"Lo que los niños chilenos ya saben y nosotros tardamos en escuchar"

Florencia Pérez
Por Florencia Pérez, Co fundadora y Directora de Sostenibilidad Fundación Brotario.

El Diagnóstico de la Defensoría de la Niñez 2026 tiene algo que no es habitual en los informes públicos. Antes de mostrar los datos, le preguntó a los propios niños, niñas y adolescentes cuáles derechos sentían menos respetados. La respuesta que más se repitió no fue la salud ni la educación ni la seguridad. Fue el derecho a un medioambiente sano. El 36,2% lo mencionó entre los tres derechos menos respetados en Chile, por encima de todo lo demás.

Es un dato que merece más atención de la que ha recibido, porque detrás de esa respuesta hay algo más que una preocupación ambiental. Hay una generación que siente que el mundo físico en que vive no está bien, que sus barrios se contaminan, que el entorno al que debería tener acceso le es cada vez más ajeno o inseguro. El 31,7% se siente inseguro caminando solo por las calles cercanas a su casa o colegio. Y el tiempo que pasan en la naturaleza, mientras tanto, llega apenas a diez minutos al día.

Los demás números del informe tampoco son más tranquilizadores. En solo cinco años, la inactividad física infantil pasó de 48% a 70%. Uno de cada seis estudiantes se sintió solo casi todos los días durante la última semana. Un tercio siente que es un fracaso o que no es bueno en nada. La satisfacción con el bienestar emocional cayó sostenidamente entre 2016 y 2024. No son cifras que describen una crisis puntual, sino una tendencia que lleva años instalándose en silencio.
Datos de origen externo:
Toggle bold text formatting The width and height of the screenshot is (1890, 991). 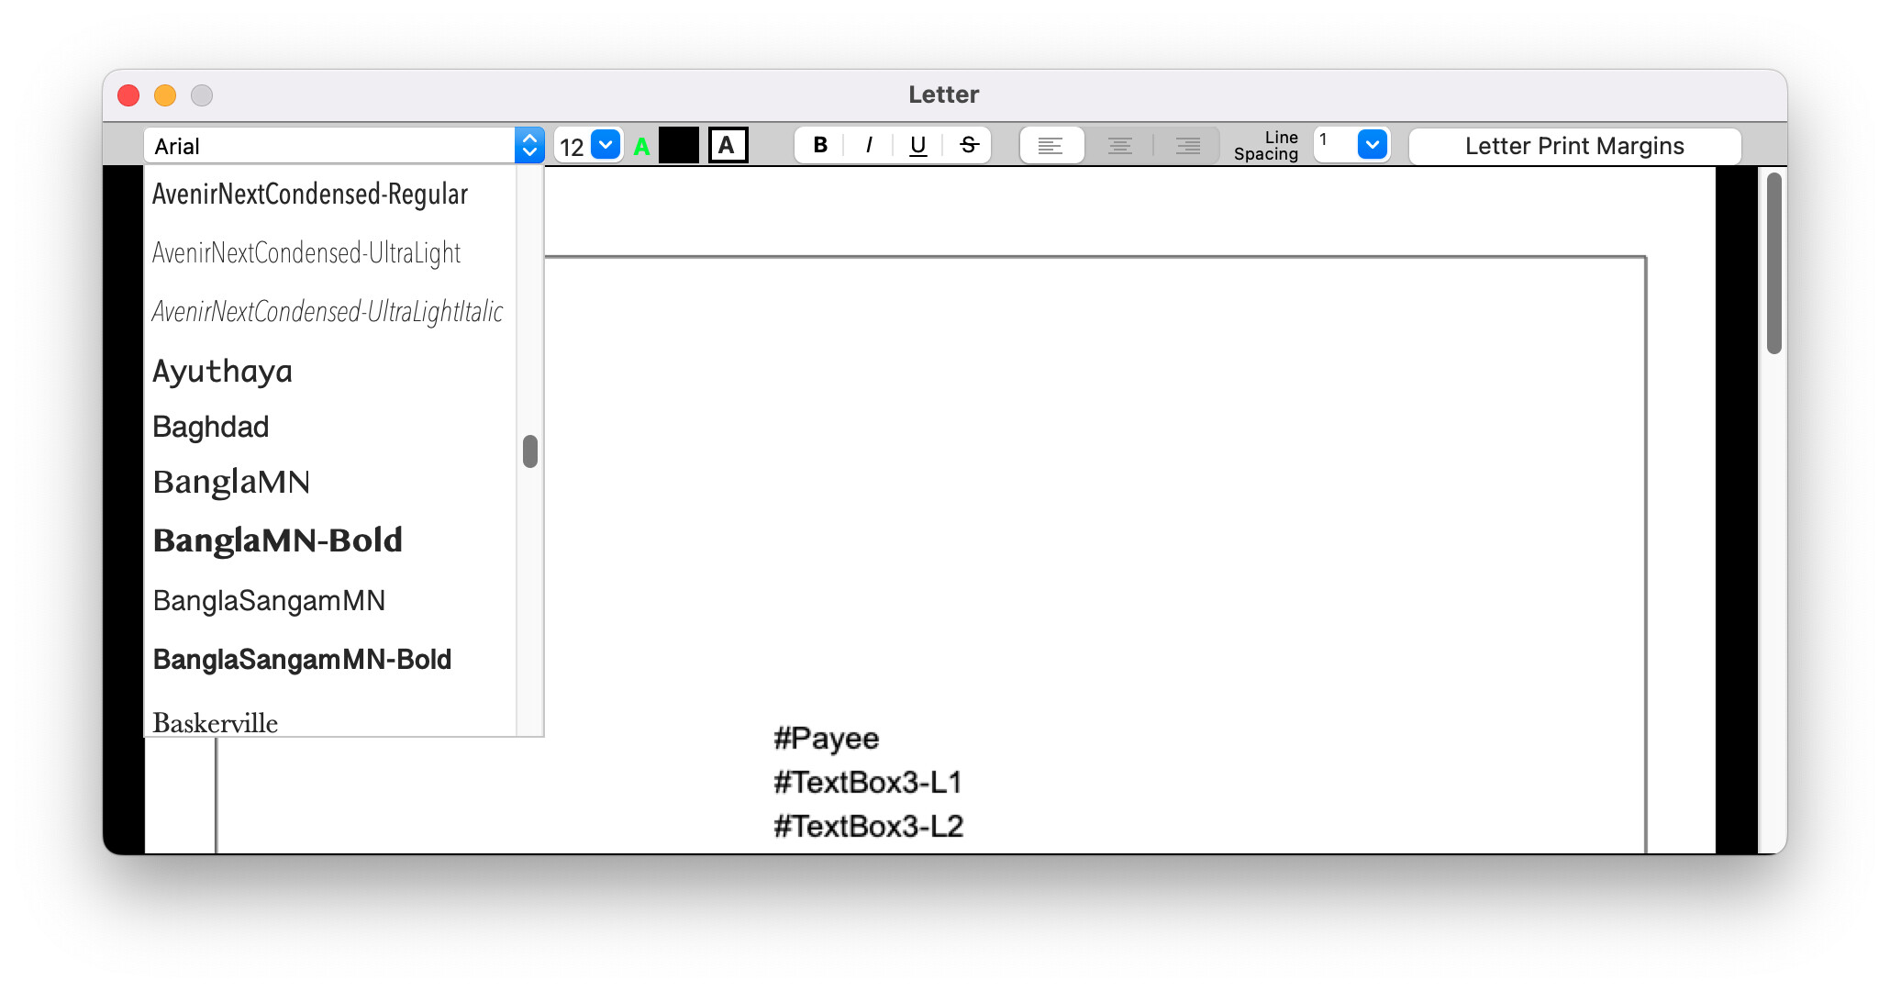pos(819,145)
El informe también documentó algo que muchos en educación saben, pero pocas veces se dice con esta claridad. El modelo escolar chileno está cuestionado desde adentro. El panel de expertas que participó del diagnóstico identificó un sistema centrado en aprendizajes formales sin apoyo emocional real, sin espacios de encuentro comunitario, con docentes que no siempre tienen las herramientas para leer el contexto cultural de sus estudiantes y con familias que participan poco del proceso educativo. Casi uno de cada tres estudiantes tiene inasistencia grave.

Eso es lo que el informe muestra y hay que mirarlo de frente, sin suavizarlo.

Pero hay otra lectura posible, que no contradice la anterior sino que la completa. Si los propios niños y adolescentes son capaces de nombrar con precisión lo que les falta, también son capaces de reconocer lo que los nutre. Y lo que el diagnóstico deja ver entre líneas es que los entornos que combinan naturaleza, comunidad, vínculo real y presencia adulta siguen siendo profundamente significativos para ellos, precisamente porque escasean.

Ahí es donde la sociedad civil, el mundo privado y el Estado tienen algo concreto que hacer, no como gesto simbólico sino como política sostenida y articulada. Crear y proteger esos entornos. Invertir en escuelas con espacios al aire libre. Apoyar programas que devuelvan a los niños el contacto con el mundo natural y con otros. Entender que el bienestar de la infancia no es un tema sectorial sino una decisión que atraviesa presupuestos, diseño urbano, currículum y cultura institucional.

El diagnóstico existe porque alguien decidió escuchar. Lo que sigue depende de si estamos dispuestos a responder.